- **Task directions**
Arrange every line of the rows below as a Markdown table with two columns, Number and Line, skipping any blank lines.

- **Records for the task**

# # #

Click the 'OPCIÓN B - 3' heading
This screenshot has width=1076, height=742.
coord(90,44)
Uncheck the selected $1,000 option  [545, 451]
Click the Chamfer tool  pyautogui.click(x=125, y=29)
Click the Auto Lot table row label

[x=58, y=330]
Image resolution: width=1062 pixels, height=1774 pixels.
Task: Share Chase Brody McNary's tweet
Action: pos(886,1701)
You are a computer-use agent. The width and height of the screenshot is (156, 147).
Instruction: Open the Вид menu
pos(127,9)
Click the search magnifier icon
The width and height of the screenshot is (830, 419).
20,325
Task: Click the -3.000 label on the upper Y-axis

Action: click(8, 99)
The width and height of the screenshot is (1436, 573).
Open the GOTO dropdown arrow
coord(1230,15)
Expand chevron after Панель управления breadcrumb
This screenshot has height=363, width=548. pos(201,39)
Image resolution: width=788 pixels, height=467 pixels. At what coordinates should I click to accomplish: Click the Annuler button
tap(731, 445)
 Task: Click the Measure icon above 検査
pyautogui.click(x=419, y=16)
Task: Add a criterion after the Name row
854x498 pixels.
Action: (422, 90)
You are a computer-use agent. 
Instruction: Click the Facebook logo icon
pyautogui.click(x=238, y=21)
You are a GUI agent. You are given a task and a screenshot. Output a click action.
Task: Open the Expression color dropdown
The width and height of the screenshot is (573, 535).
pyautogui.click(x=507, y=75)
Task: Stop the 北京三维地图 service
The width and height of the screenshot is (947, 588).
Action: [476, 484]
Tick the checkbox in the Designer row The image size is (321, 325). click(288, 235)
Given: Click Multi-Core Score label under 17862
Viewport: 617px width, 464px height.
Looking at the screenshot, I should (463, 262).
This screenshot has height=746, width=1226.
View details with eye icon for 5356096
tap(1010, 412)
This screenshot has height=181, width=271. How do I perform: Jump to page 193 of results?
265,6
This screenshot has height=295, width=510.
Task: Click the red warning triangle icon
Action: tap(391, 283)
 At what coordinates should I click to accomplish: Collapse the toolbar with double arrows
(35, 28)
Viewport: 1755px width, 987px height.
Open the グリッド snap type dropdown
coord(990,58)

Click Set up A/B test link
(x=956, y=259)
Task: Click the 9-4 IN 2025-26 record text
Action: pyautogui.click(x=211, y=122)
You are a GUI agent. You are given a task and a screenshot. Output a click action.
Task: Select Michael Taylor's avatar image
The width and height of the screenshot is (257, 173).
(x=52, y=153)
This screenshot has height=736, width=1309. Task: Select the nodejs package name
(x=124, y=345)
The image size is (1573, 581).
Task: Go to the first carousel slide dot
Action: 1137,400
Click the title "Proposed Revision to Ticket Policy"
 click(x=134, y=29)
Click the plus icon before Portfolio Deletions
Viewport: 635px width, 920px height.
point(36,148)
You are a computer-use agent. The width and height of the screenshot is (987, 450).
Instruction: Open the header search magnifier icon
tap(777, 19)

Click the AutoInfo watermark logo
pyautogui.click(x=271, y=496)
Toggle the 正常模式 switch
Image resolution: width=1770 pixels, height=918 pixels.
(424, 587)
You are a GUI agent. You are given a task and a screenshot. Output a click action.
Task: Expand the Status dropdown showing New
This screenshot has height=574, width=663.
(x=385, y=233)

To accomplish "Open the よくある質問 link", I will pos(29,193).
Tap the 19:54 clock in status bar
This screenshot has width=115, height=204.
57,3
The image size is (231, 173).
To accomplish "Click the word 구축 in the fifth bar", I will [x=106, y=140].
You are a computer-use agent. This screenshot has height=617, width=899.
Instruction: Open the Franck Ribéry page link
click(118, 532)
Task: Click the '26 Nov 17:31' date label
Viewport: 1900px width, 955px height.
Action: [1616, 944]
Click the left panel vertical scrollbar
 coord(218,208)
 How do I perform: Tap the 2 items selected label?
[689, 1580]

# # #

- **Exercise answer**
| Number | Line |
|---|---|
| 1 | Click the 'OPCIÓN B - 3' heading |
| 2 | This screenshot has width=1076, height=742. |
| 3 | coord(90,44) |
| 4 | Uncheck the selected $1,000 option  [545, 451] |
| 5 | Click the Chamfer tool  pyautogui.click(x=125, y=29) |
| 6 | Click the Auto Lot table row label |
| 7 | [x=58, y=330] |
| 8 | Image resolution: width=1062 pixels, height=1774 pixels. |
| 9 | Task: Share Chase Brody McNary's tweet |
| 10 | Action: pos(886,1701) |
| 11 | You are a computer-use agent. The width and height of the screenshot is (156, 147). |
| 12 | Instruction: Open the Вид menu |
| 13 | pos(127,9) |
| 14 | Click the search magnifier icon |
| 15 | The width and height of the screenshot is (830, 419). |
| 16 | 20,325 |
| 17 | Task: Click the -3.000 label on the upper Y-axis |
| 18 | Action: click(8, 99) |
| 19 | The width and height of the screenshot is (1436, 573). |
| 20 | Open the GOTO dropdown arrow |
| 21 | coord(1230,15) |
| 22 | Expand chevron after Панель управления breadcrumb |
| 23 | This screenshot has height=363, width=548. pos(201,39) |
| 24 | Image resolution: width=788 pixels, height=467 pixels. At what coordinates should I click to accomplish: Click the Annuler button |
| 25 | tap(731, 445) |
| 26 |  Task: Click the Measure icon above 検査 |
| 27 | pyautogui.click(x=419, y=16) |
| 28 | Task: Add a criterion after the Name row |
| 29 | 854x498 pixels. |
| 30 | Action: (422, 90) |
| 31 | You are a computer-use agent.  |
| 32 | Instruction: Click the Facebook logo icon |
| 33 | pyautogui.click(x=238, y=21) |
| 34 | You are a GUI agent. You are given a task and a screenshot. Output a click action. |
| 35 | Task: Open the Expression color dropdown |
| 36 | The width and height of the screenshot is (573, 535). |
| 37 | pyautogui.click(x=507, y=75) |
| 38 | Task: Stop the 北京三维地图 service |
| 39 | The width and height of the screenshot is (947, 588). |
| 40 | Action: [476, 484] |
| 41 | Tick the checkbox in the Designer row The image size is (321, 325). click(288, 235) |
| 42 | Given: Click Multi-Core Score label under 17862 |
| 43 | Viewport: 617px width, 464px height. |
| 44 | Looking at the screenshot, I should (463, 262). |
| 45 | This screenshot has height=746, width=1226. |
| 46 | View details with eye icon for 5356096 |
| 47 | tap(1010, 412) |
| 48 | This screenshot has height=181, width=271. How do I perform: Jump to page 193 of results? |
| 49 | 265,6 |
| 50 | This screenshot has height=295, width=510. |
| 51 | Task: Click the red warning triangle icon |
| 52 | Action: tap(391, 283) |
| 53 |  At what coordinates should I click to accomplish: Collapse the toolbar with double arrows |
| 54 | (35, 28) |
| 55 | Viewport: 1755px width, 987px height. |
| 56 | Open the グリッド snap type dropdown |
| 57 | coord(990,58) |
| 58 | Click Set up A/B test link |
| 59 | (x=956, y=259) |
| 60 | Task: Click the 9-4 IN 2025-26 record text |
| 61 | Action: pyautogui.click(x=211, y=122) |
| 62 | You are a GUI agent. You are given a task and a screenshot. Output a click action. |
| 63 | Task: Select Michael Taylor's avatar image |
| 64 | The width and height of the screenshot is (257, 173). |
| 65 | (x=52, y=153) |
| 66 | This screenshot has height=736, width=1309. Task: Select the nodejs package name |
| 67 | (x=124, y=345) |
| 68 | The image size is (1573, 581). |
| 69 | Task: Go to the first carousel slide dot |
| 70 | Action: 1137,400 |
| 71 | Click the title "Proposed Revision to Ticket Policy" |
| 72 |  click(x=134, y=29) |
| 73 | Click the plus icon before Portfolio Deletions |
| 74 | Viewport: 635px width, 920px height. |
| 75 | point(36,148) |
| 76 | You are a computer-use agent. The width and height of the screenshot is (987, 450). |
| 77 | Instruction: Open the header search magnifier icon |
| 78 | tap(777, 19) |
| 79 | Click the AutoInfo watermark logo |
| 80 | pyautogui.click(x=271, y=496) |
| 81 | Toggle the 正常模式 switch |
| 82 | Image resolution: width=1770 pixels, height=918 pixels. |
| 83 | (424, 587) |
| 84 | You are a GUI agent. You are given a task and a screenshot. Output a click action. |
| 85 | Task: Expand the Status dropdown showing New |
| 86 | This screenshot has height=574, width=663. |
| 87 | (x=385, y=233) |
| 88 | To accomplish "Open the よくある質問 link", I will pos(29,193). |
| 89 | Tap the 19:54 clock in status bar |
| 90 | This screenshot has width=115, height=204. |
| 91 | 57,3 |
| 92 | The image size is (231, 173). |
| 93 | To accomplish "Click the word 구축 in the fifth bar", I will [x=106, y=140]. |
| 94 | You are a computer-use agent. This screenshot has height=617, width=899. |
| 95 | Instruction: Open the Franck Ribéry page link |
| 96 | click(118, 532) |
| 97 | Task: Click the '26 Nov 17:31' date label |
| 98 | Viewport: 1900px width, 955px height. |
| 99 | Action: [1616, 944] |
| 100 | Click the left panel vertical scrollbar |
| 101 |  coord(218,208) |
| 102 |  How do I perform: Tap the 2 items selected label? |
| 103 | [689, 1580] |